LU decomposition

[Oscar Benjamin]

On 1 November 2015 at 10:04, gers antifx <schweiger.gerald at gmail.com> wrote:
>
> I have to write a LU-decomposition. My Code worked so far but (I want to become better:) ) I want to ask you, if I could write this LU-decomposition in a better way?
>
> def LU(x):
>     L = np.eye((x.shape[0]))
>     n = x.shape[0]
>     for ii in range(n-1):
>         for ll in range(1+ii,n):
>             factor = float(x[ll,ii])/x[ii,ii]
>             L[ll,ii] = factor
>             for kk in range(0+ii,n):
>                     x[ll,kk] = x[ll,kk] - faktor*x[ii,kk]
>     LU = np.dot(L,x)

You're using ii and ll, kk etc.
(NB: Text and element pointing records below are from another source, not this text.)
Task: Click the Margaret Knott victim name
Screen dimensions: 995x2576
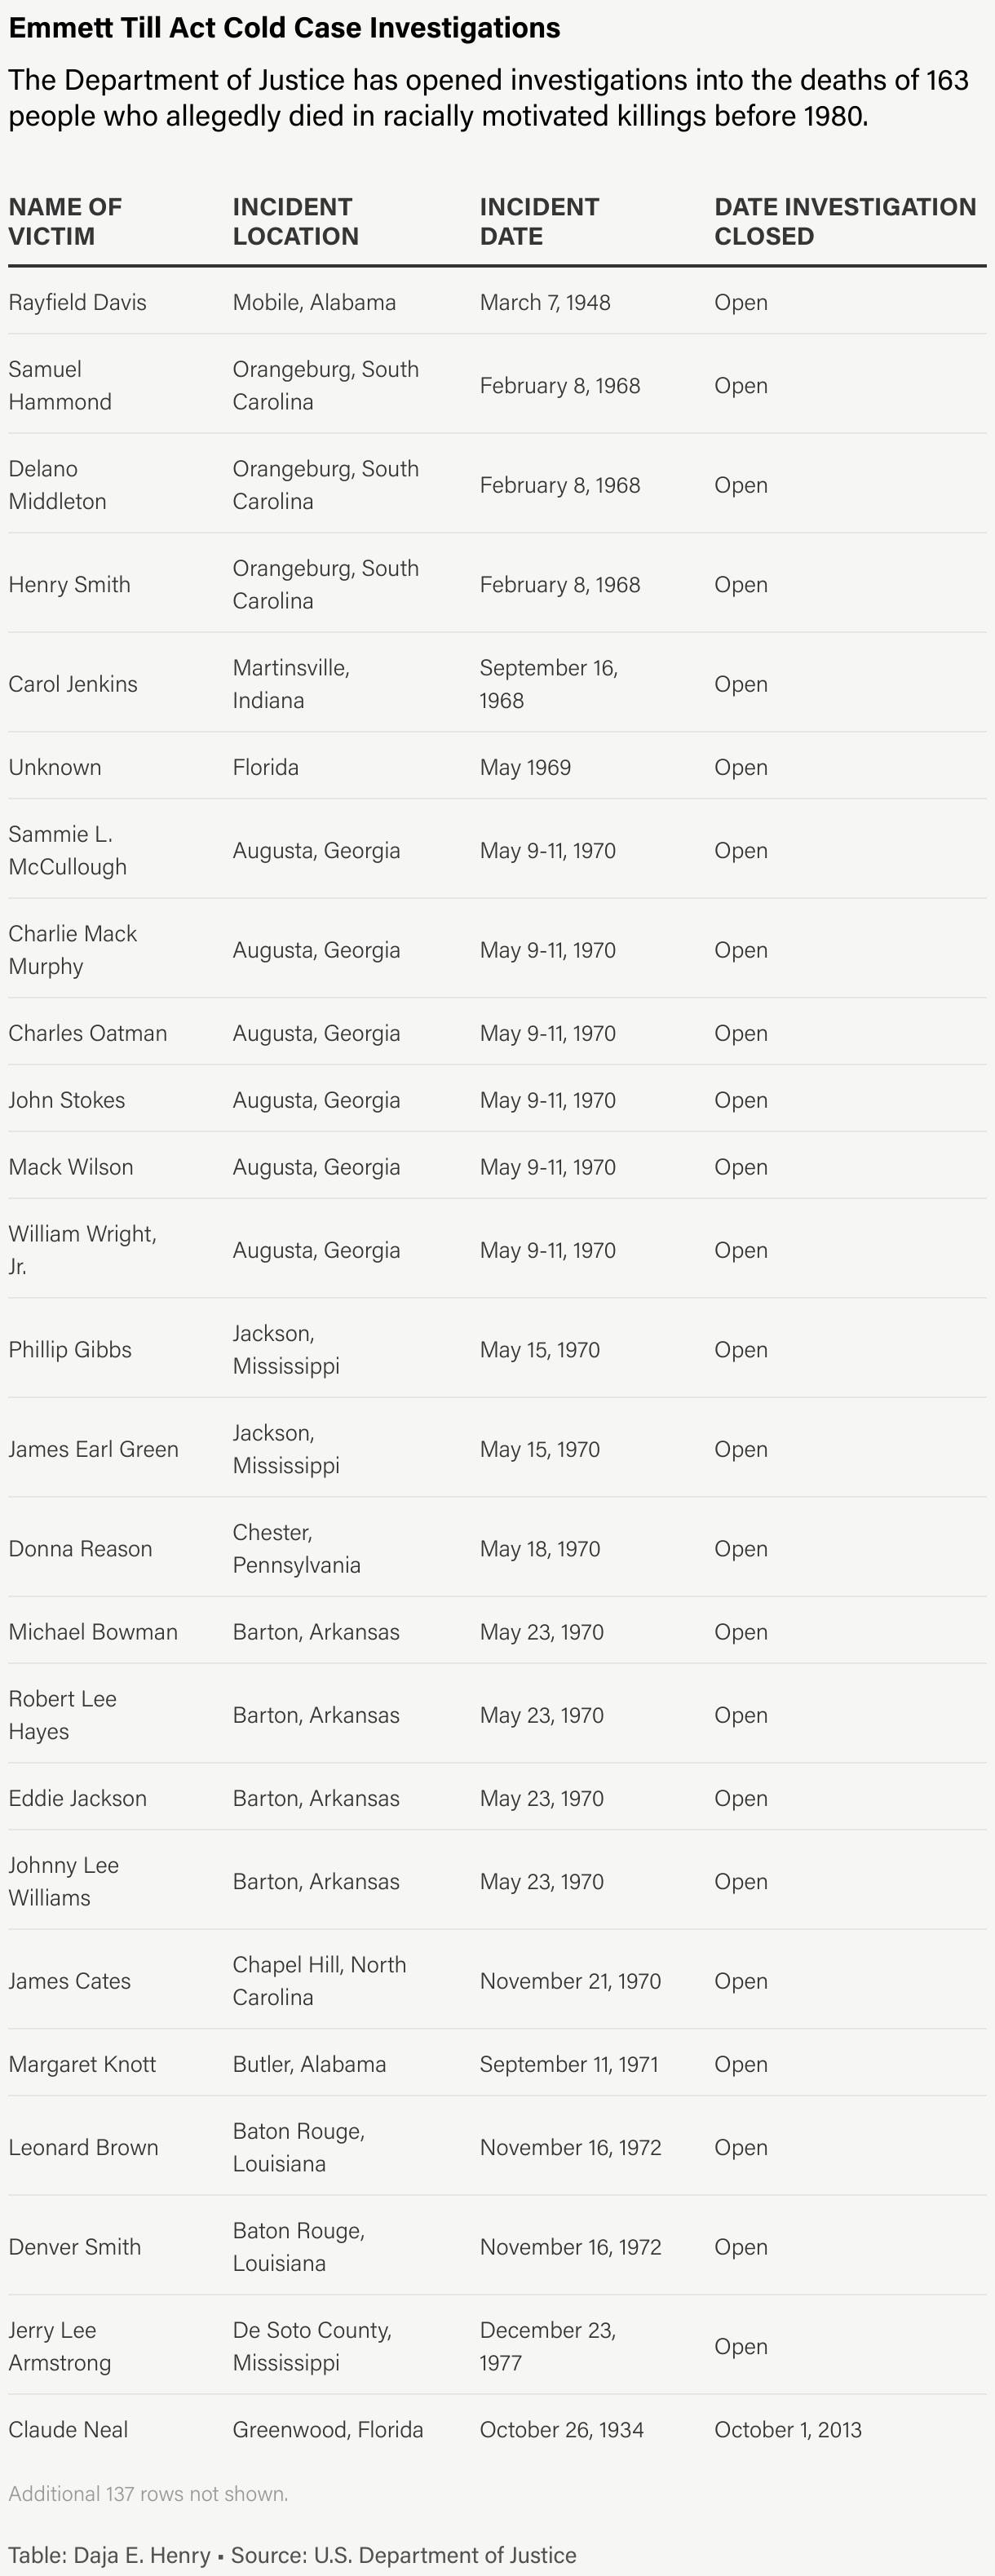Action: [x=82, y=2064]
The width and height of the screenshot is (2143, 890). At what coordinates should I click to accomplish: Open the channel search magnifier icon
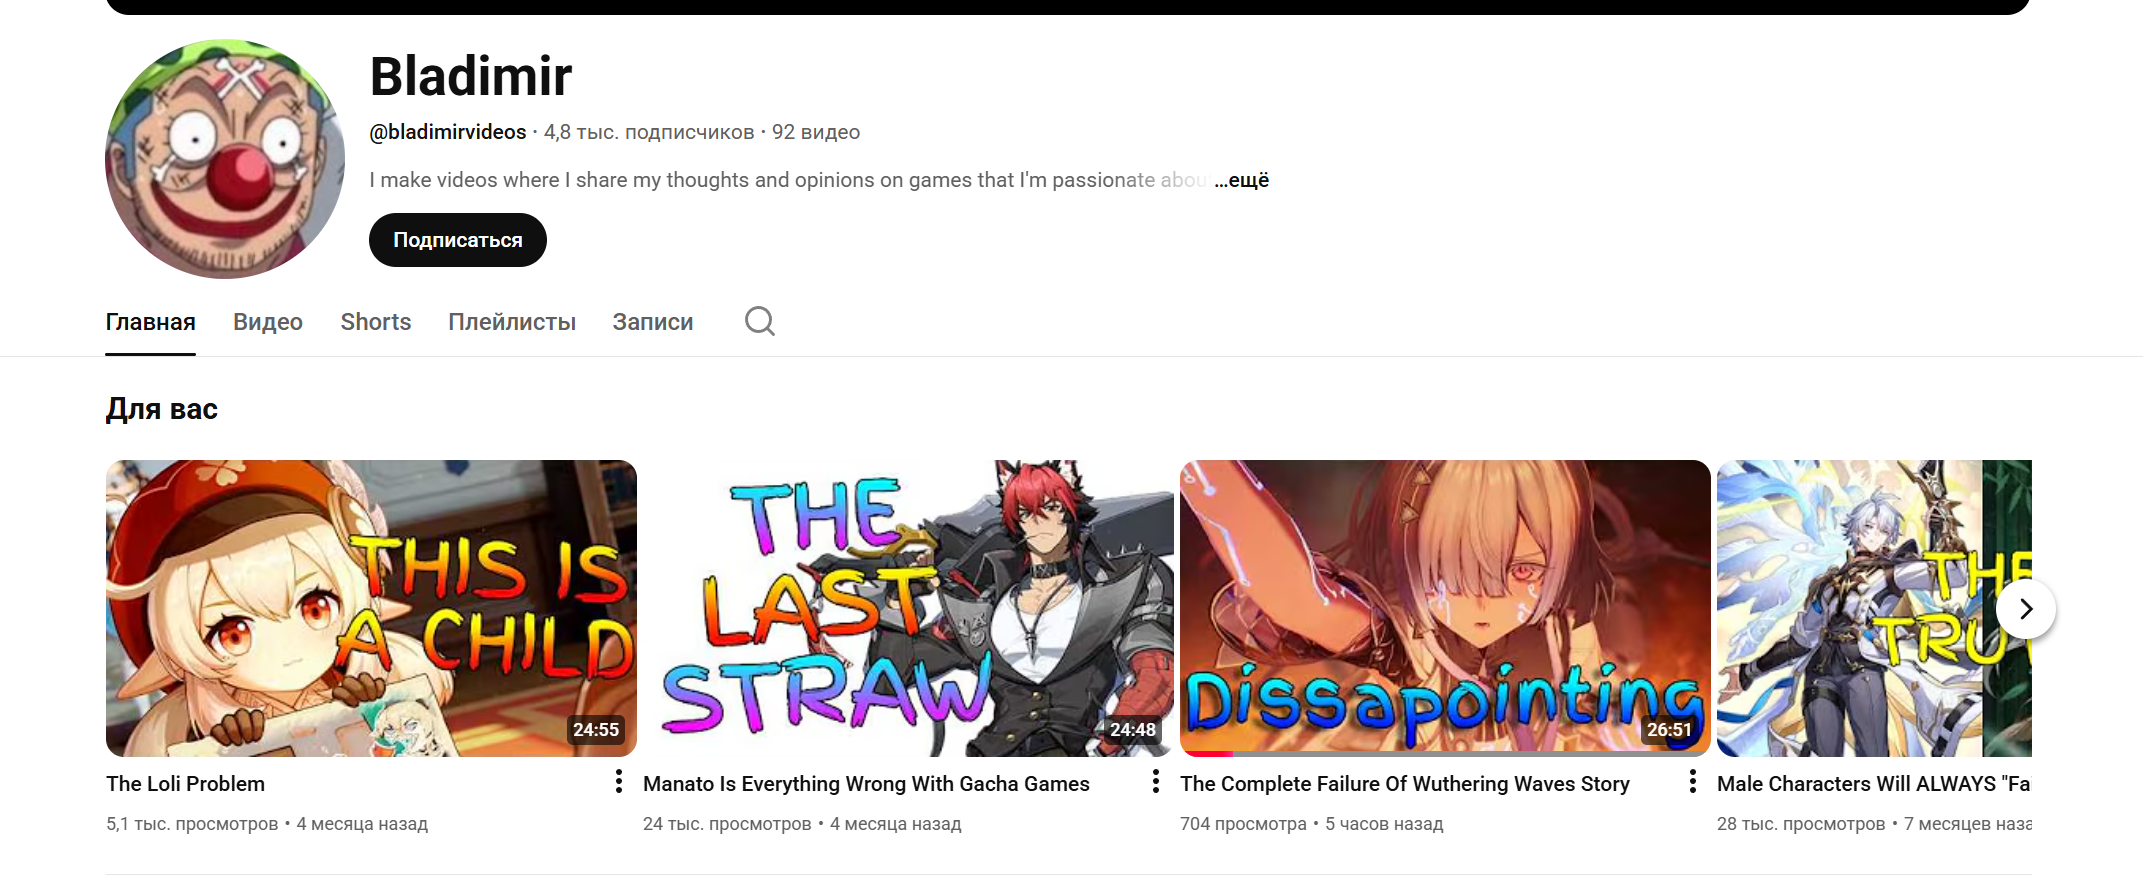click(760, 321)
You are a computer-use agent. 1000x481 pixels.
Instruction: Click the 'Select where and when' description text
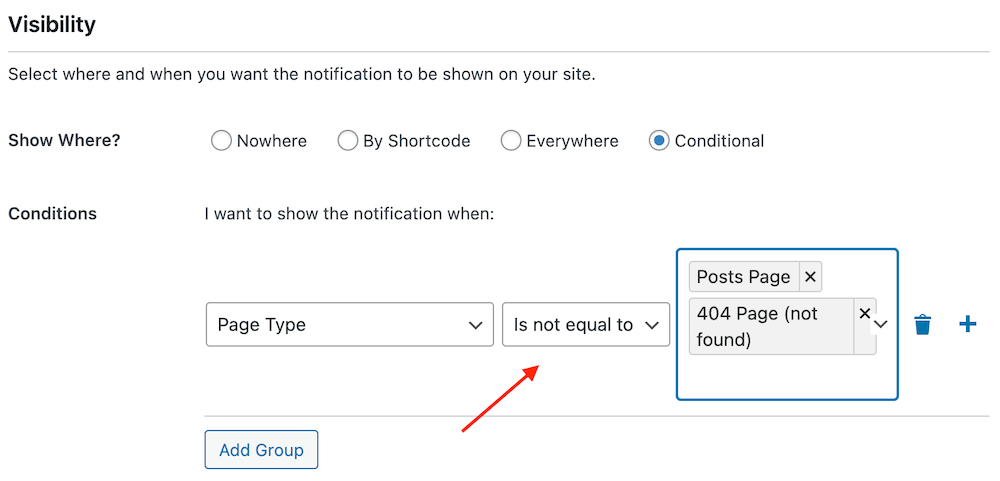(302, 75)
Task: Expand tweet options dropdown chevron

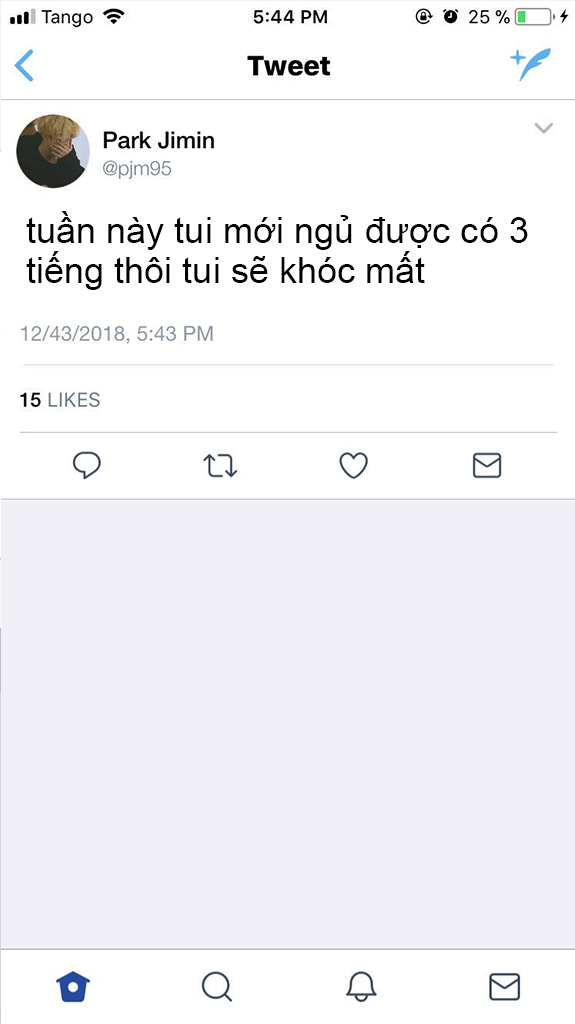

This is common practise in Matlab code
because Matlab uses i as sqrt(-1) but this is spelled 1j in Python so
we don't have that problem. In this sort of context it would be more
natural to use simply i, j, k in Python.

Another is that you're not checking for divide by zero in
float(x[ll,ii])/x[ii,ii]. Are you sure that it will not be zero? What
happens if e.g. x[0, 0] is zero? This is where you'll need to use
pivoting which complicates the algorithm a bit.

--
Oscar